Belini, da Fiat, faz coro:

- A experiência de viver em um país que já esteve próximo da hiperinflação e que ainda enfrenta turbulências cria um perfil necessariamente empreendedor para os gestores brasileiros - atesta Belini.

Expatriados saem maiscaro do que brasileiros

O economista Acácio Queiroz, presidente da Chubb do Brasil, enumera as vantagens:

- Você sai na frente: conhece o mercado, os indicadores econômicos que fazem a diferença para o seu negócio. E um executivo competente que conheça esse ambiente legislativo e tributário do país saberá como conduzir os negócios de forma mais produtiva.

Além do "jeitinho brasileiro", a questão financeira também faz diferença na hora da escolha do executivo, já que os gastos com expatriados é elevadíssimo.

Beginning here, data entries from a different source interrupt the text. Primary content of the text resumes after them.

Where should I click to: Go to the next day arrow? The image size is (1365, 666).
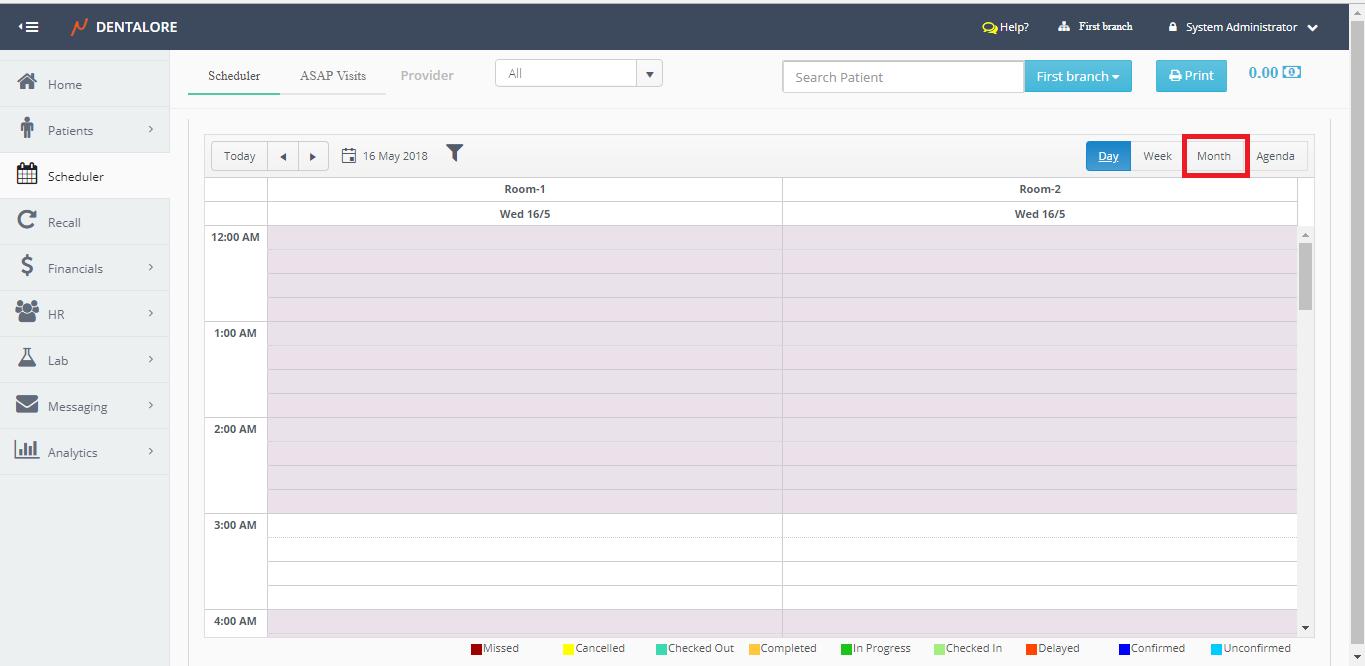click(x=313, y=156)
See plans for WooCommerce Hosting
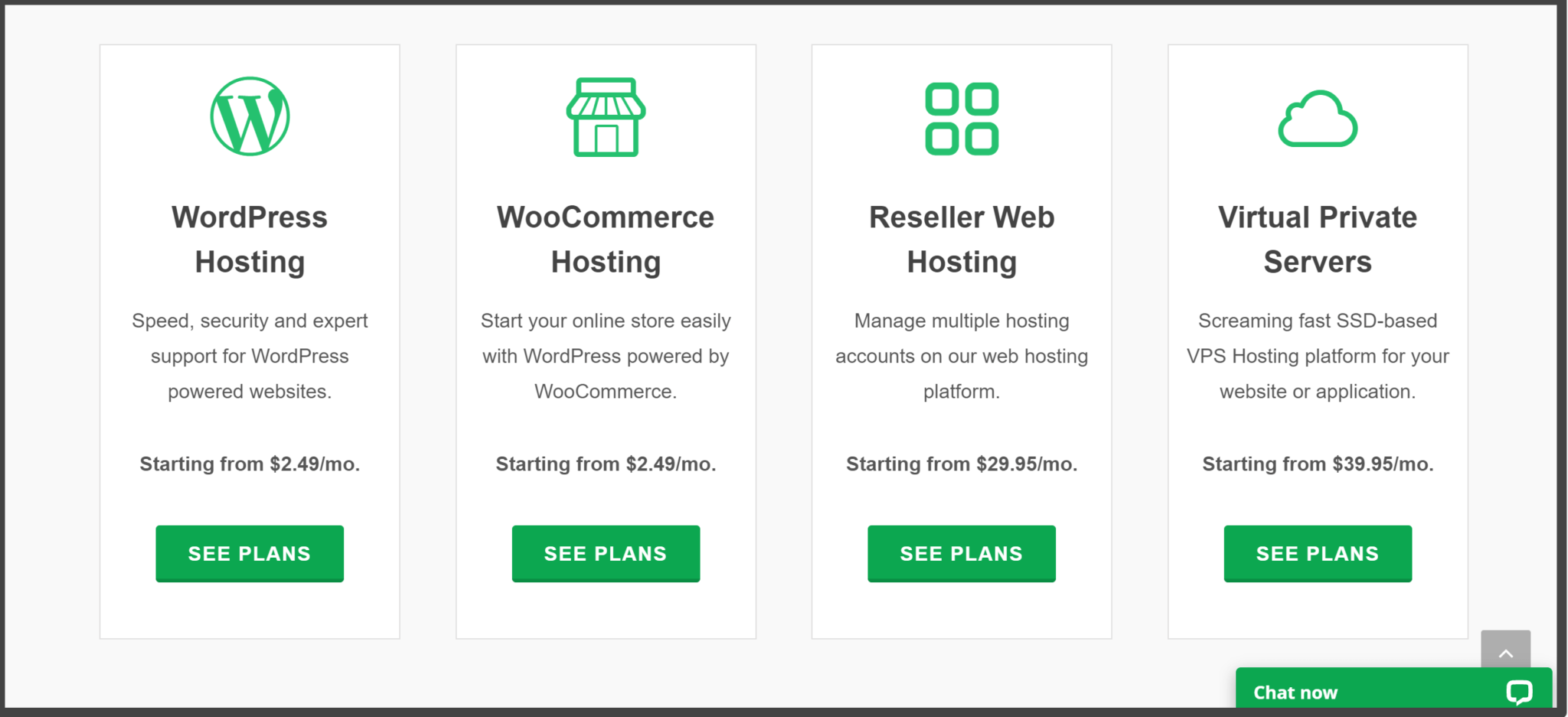The height and width of the screenshot is (717, 1568). point(606,553)
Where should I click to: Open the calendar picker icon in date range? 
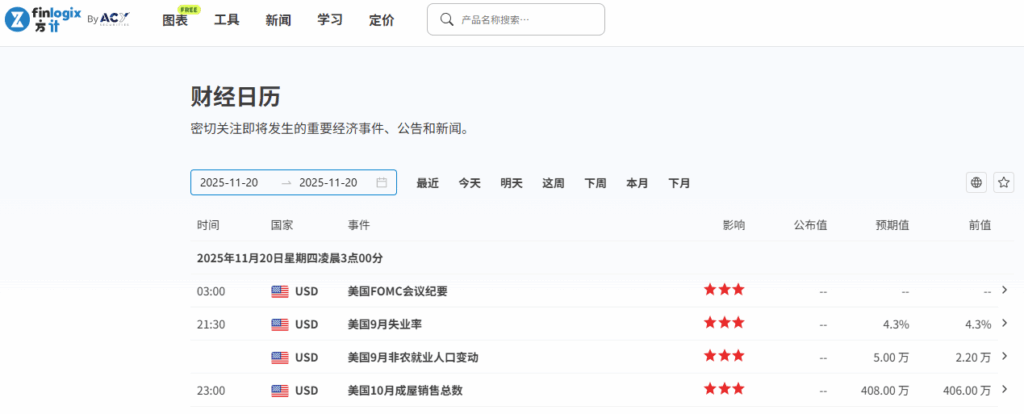tap(381, 183)

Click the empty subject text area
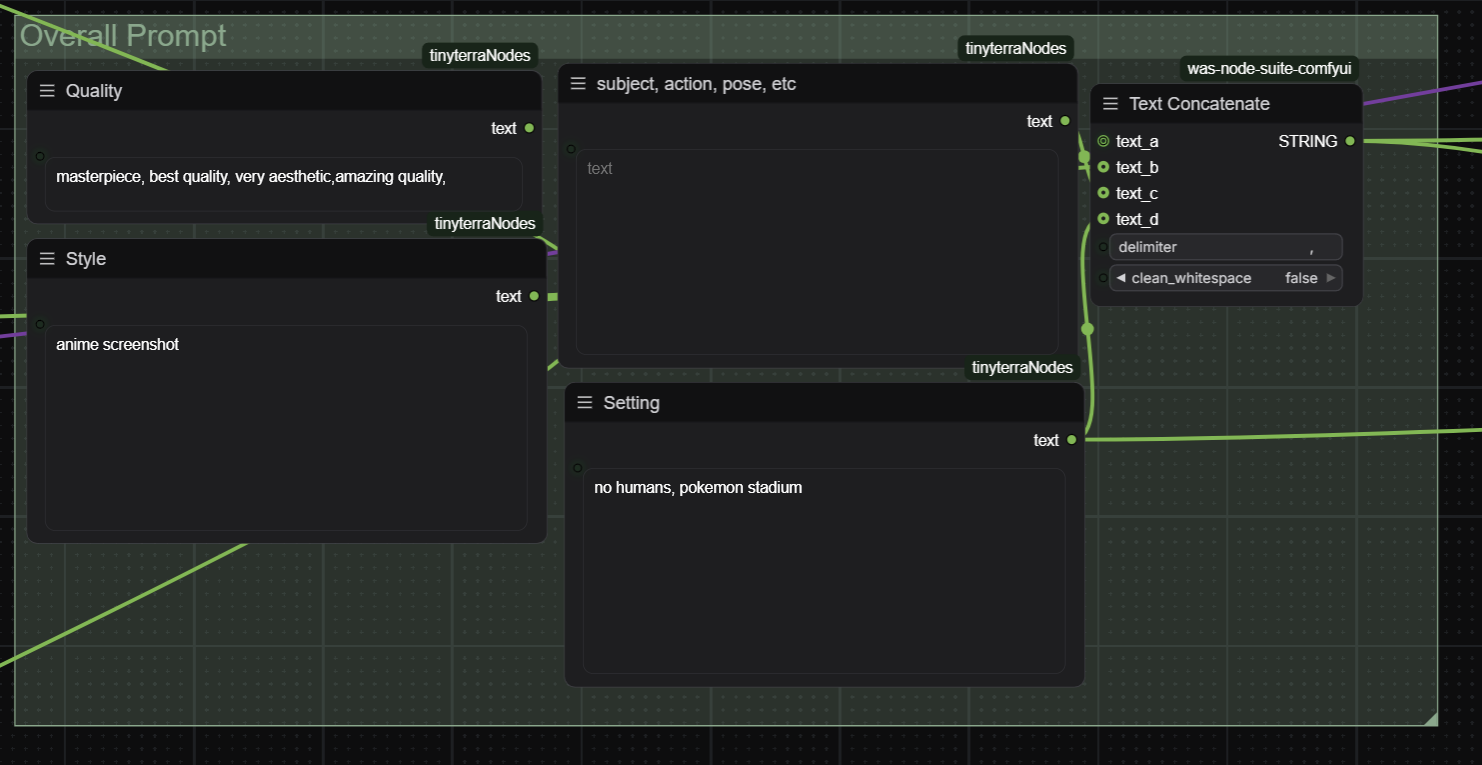817,252
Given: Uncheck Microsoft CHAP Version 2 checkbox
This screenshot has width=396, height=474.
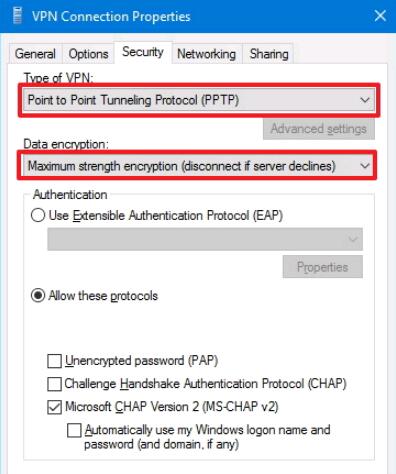Looking at the screenshot, I should [x=54, y=407].
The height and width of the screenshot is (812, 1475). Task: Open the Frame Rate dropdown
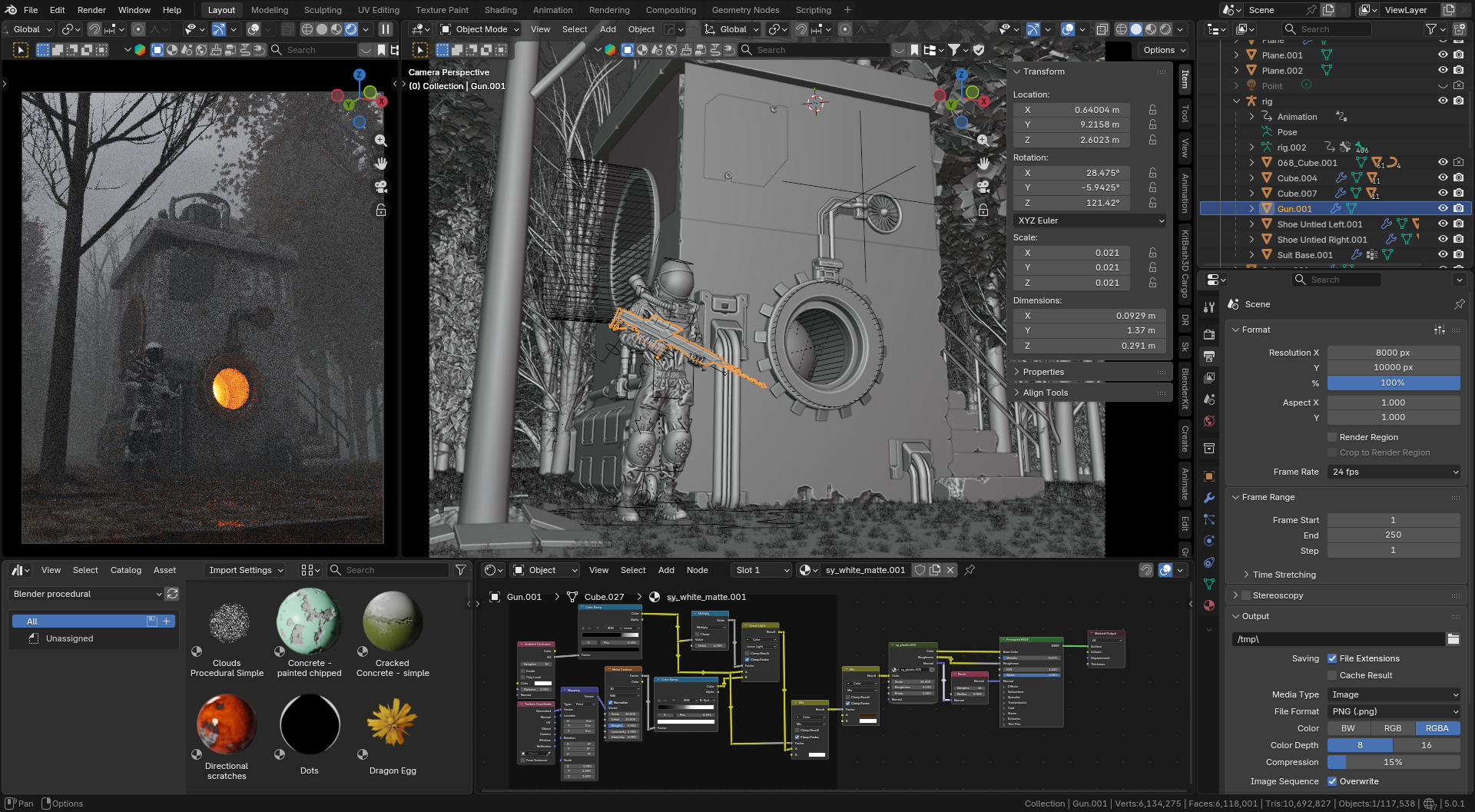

- O pacote inclui, além da transferência, custos com as caríssimas escolas dos filhos (normalmente americanas ou inglesas), transporte da família, passagens para que o executivo e sua família visitem o país de origem algumas vezes no ano, segurança e moradia. Como hoje a globalização fez com que os profissionais brasileiros tenham formação similar à dos expatriados e, a um custo bem mais baixo, eles acabaram em alta nas empresas - diz Machado, da Michael Page.

Período de adaptação

Profissionais também enfrentam dificuldade

Nem tudo são flores na vida dos executivos brasileiros. Entrar numa multinacional significa adaptar-se aos hábitos estrangeiros, o que nem sempre é fácil.

- Há grandes diferenças culturais: somos expansivos e impulsivos, gostamos de interagir, sem esperar que os outros concluam o raciocínio, o que os estrangeiros não gostam nem entendem - diz José Carlos Oliveira, da Mellon.

Do outro lado, também há dificuldades. Acácio Queiroz, da Chubb, lembra que seu antecessor, colombiano, não se adaptou à vida em São Paulo e acabou deixando o cargo.